Why me? I can only speculate as to how many of us ask this of ourselves. It is a logical question. People all over the world with many afflictions ask this in the beginning, the middle, and at the end of their suffering. Why me? Perhaps there is an answer. Maybe, just maybe there is a possibility that all those who are joined in their suffering are meant to ingage in self discovery. To look beyond the pain. To look within for the answer. For me, personally, I have screamed at the top of my lungs in frustration and dispair only to be left with pitty and anger. I have moped around the house in confusion as to where I go next. I have questioned the importance of my existance, in all aspects ranging from my family to here on earth. I have tried to will this away, while looking down my nose at it. In the beginning I used to curl up in a ball and cry, lashing out at everyone and everything that interfered with my self pitty. I did this because of many reasons. If I held on to the pain and pitty it gave me an excuse to wallow around in it. If I concentrated on how bad I felt, it gave me permission to be angry, which so desperately I needed to feel as I did not understand what was happening to me, the whole me. I have screamed so incredibly loud WHY ME, GOD, WHY ME, that my voice dissapeared and exaustion took its place. I can not even begin to describe how powerless I felt at this time when I looked into my little girls eyes which were filled with such pitty, nor my husbands face as he sat on the other side of the room, scared to go near me. My words were harsh, my thoughts evil, and my actions were unforgivable. Ahhh, but all to necessary. I needed to go through that to get where I am today.

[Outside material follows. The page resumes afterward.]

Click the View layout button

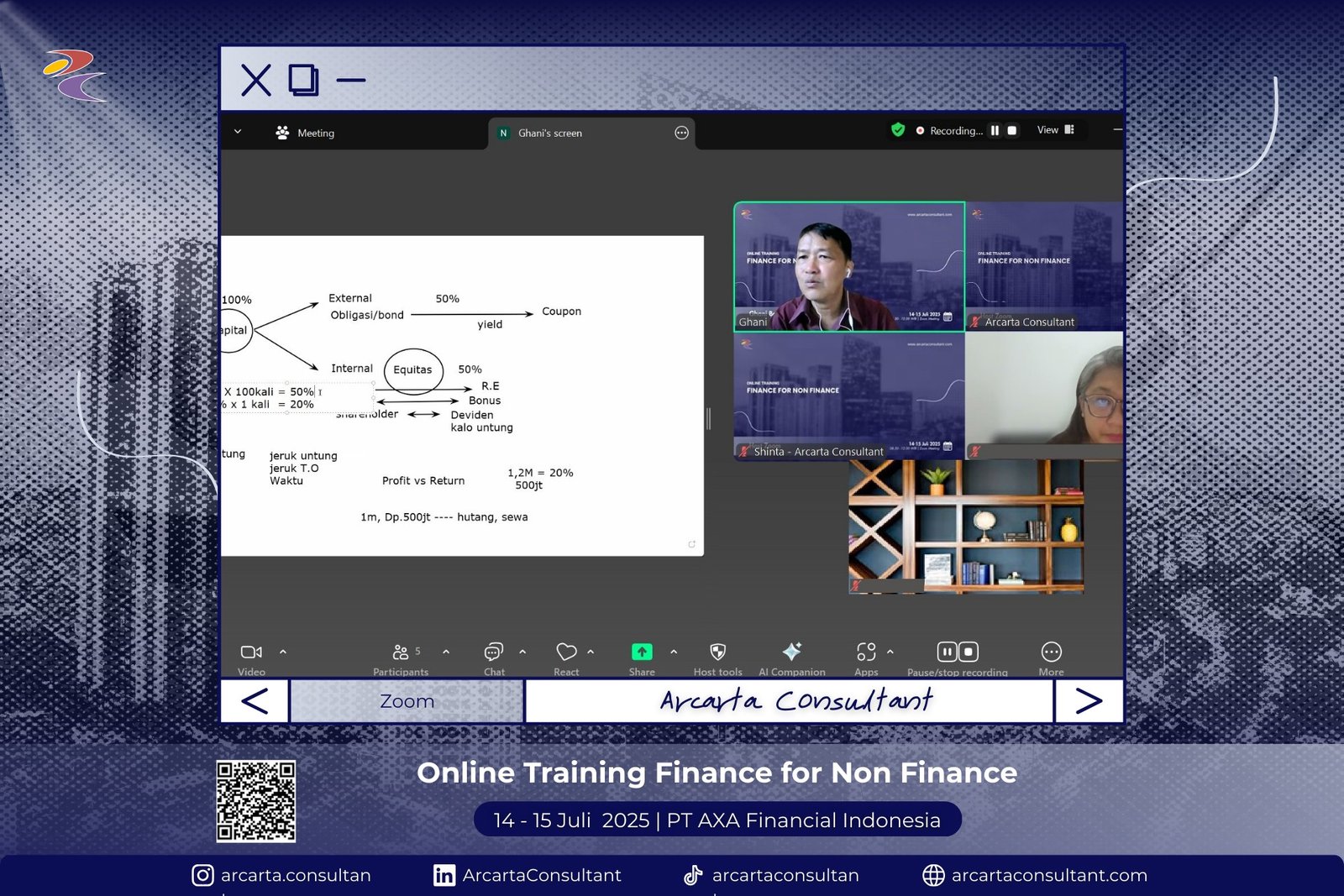coord(1055,130)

It was inevitable that man, in his conquest for perfection woud shake hands with mother earth and then spit on her. So it is us that are here to deal with the consequences and wade through the ugliness of this disaster. Mother nature is beautiful and perfect in her own right. When you go trying to perfect something that is already perfect, what do you get? In my opinion, utter disaster on a whole new level. Which is exactly what we are dealing with. So it is up to us to pick up the pieces, and try to make sense out of something that makes no sense at all. I am still shaking my head in disbelief.

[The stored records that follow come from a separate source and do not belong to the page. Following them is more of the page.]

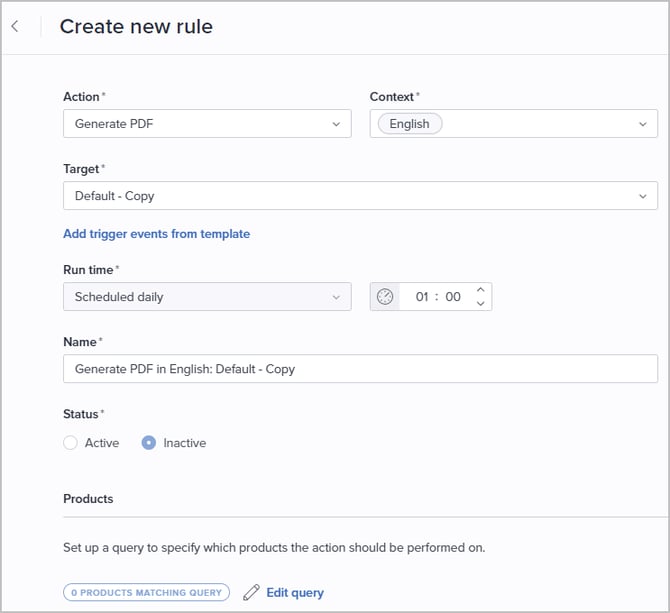Select the Inactive status radio button
This screenshot has width=670, height=613.
click(x=149, y=443)
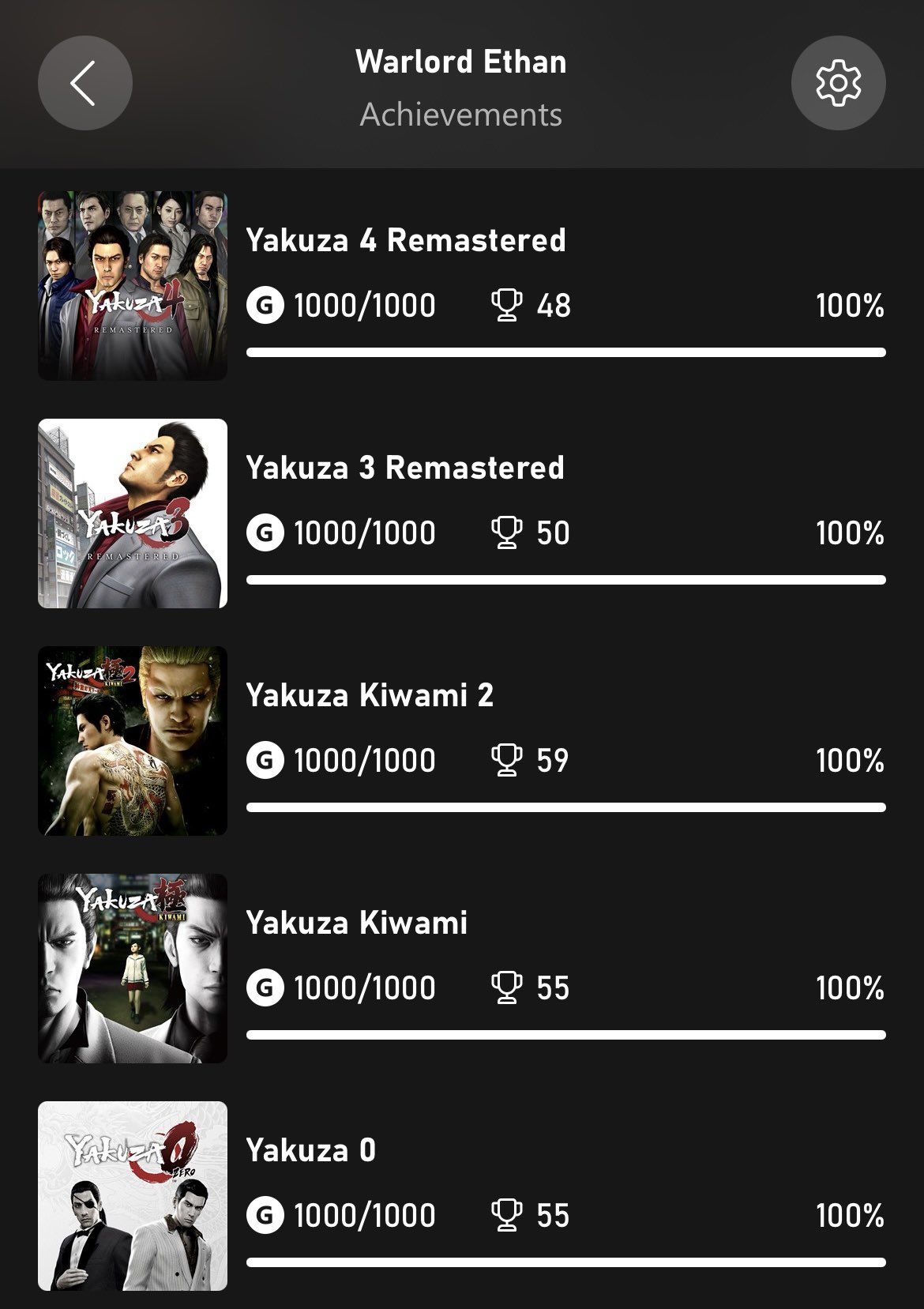Viewport: 924px width, 1309px height.
Task: Tap the Gamerscore icon for Yakuza 4 Remastered
Action: click(x=265, y=306)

So here I am, just your average joe, hanging my head in shame, wading through the gunk and trying to pick up the pieces, trying to make sense of nonsense, all the while sreaming why me? It is a lot to swallow, and if you don't chew your bites carefully, you'll choke. Perhaps that is why suicide was the only option for those who chose that path. I urge every one considering this route to look within yourself and chose the one less traveled. It is there, I promise. If you can't find it look harder for at the end of that road is hope
Why me? For every person asking this, there is a different answer.
Ponder, if you will, the possibility that this affliction did not choose you, rather you chose it. You sat down and wrote out a life chart, mapped it out very carefully before being born. Throughout your lifetime there are lessons you learn, most in part to help you grow to be a better person, to advance spiritually. One hurdle after another until you get the meaning behind it. Do you ever say to yourself " Gosh, one thing after another, does it ever stop" I have, and the only thing I can come up with is NO. No it doesn't stop. Not until you've learned the lesson you were meant to learn. Life is funny that way, ever noticed?

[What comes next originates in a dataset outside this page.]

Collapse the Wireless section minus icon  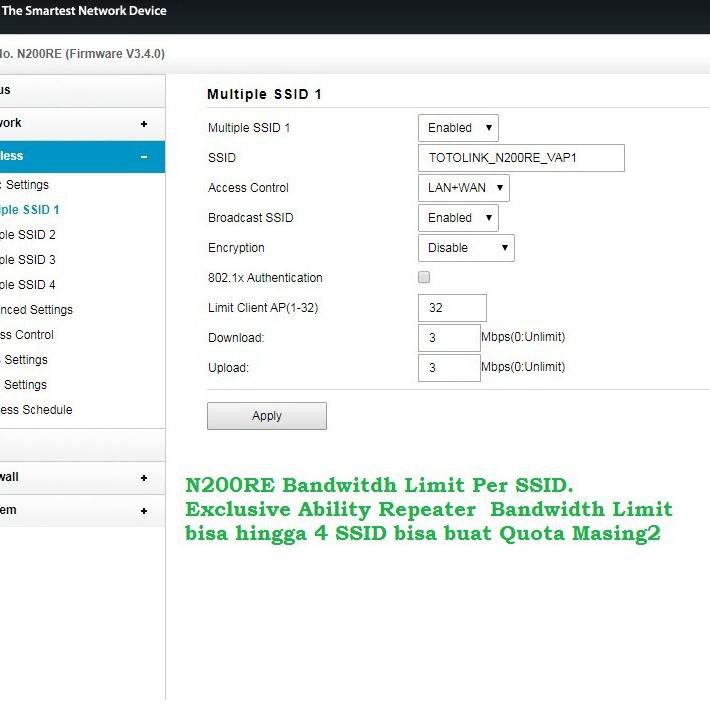[x=144, y=157]
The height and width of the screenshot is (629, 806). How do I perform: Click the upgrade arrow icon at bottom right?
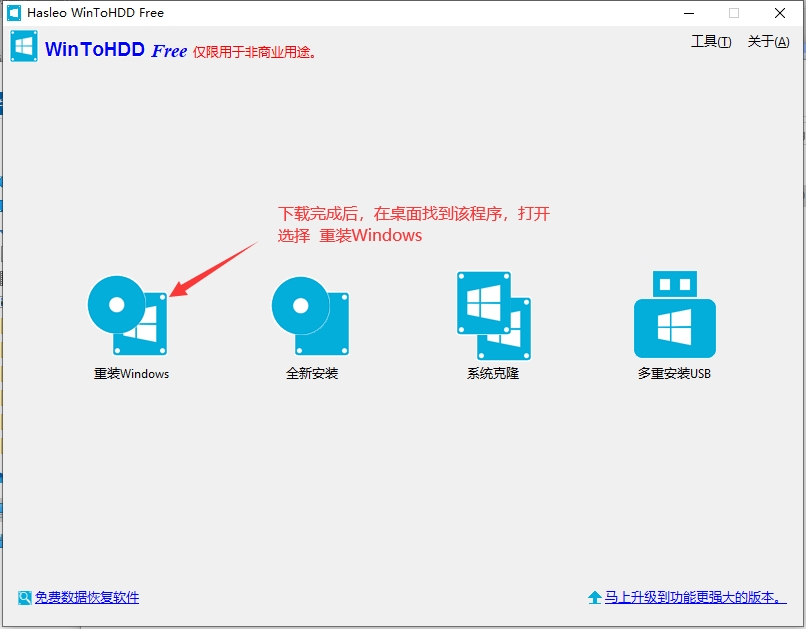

I don't know about you, but I have learned so much about myself this past year. I did this by asking the hard questions, leaving no room for self doubt and pitty. It makes sense to me that I have this disease, although I am less than thrilled with having it and all that it entails. I am supposed to learn something, if not many things from being sick. So far I have learned that I am stronger than I thought I was, I am more patient, more understanding, less weak minded, and I am ever reminded of how my inner spirit has grown.
Hope is something we wake up with every morning, even though you may lie in bed at night with despair. Hope is a powerful thing, a state of grace, if you will. With hope any thing is possibe. I like possible. Much more so than the opposite of hope, hopeless. That, my friends is something we are not. We are not hopeless yet, or ever for that matter.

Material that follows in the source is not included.